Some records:
————————

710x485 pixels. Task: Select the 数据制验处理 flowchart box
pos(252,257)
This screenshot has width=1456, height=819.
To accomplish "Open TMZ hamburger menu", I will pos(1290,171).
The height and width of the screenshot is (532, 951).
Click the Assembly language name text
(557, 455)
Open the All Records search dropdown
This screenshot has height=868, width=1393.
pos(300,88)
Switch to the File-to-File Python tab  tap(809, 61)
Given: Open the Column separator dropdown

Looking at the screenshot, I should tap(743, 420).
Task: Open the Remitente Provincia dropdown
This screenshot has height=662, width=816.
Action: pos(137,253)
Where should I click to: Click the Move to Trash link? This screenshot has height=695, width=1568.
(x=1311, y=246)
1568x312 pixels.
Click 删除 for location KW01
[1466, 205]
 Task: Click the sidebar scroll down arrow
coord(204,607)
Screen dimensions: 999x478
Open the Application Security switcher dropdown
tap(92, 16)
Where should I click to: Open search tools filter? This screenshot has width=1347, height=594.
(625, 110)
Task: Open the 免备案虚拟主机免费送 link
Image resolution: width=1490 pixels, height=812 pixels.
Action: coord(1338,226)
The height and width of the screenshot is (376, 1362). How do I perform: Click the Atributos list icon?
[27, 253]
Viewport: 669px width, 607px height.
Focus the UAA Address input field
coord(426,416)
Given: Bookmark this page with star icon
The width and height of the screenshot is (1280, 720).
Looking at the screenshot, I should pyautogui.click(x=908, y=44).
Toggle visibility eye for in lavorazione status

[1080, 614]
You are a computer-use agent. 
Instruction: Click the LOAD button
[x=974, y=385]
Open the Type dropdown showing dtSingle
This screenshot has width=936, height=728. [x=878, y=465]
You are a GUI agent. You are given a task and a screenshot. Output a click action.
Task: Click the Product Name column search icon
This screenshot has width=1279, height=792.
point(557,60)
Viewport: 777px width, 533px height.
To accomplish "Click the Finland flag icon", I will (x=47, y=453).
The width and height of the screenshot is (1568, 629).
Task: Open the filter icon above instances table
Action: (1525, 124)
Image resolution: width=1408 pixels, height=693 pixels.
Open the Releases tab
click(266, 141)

————————

*TASK DETAILS*. Find each line in the listing above that contains the word "will" and copy those lines out in full.

*EXERCISE RESULT*.
To accomplish "Open TMZ hamburger menu", I will pos(1290,171).
To accomplish "Click the Finland flag icon", I will (x=47, y=453).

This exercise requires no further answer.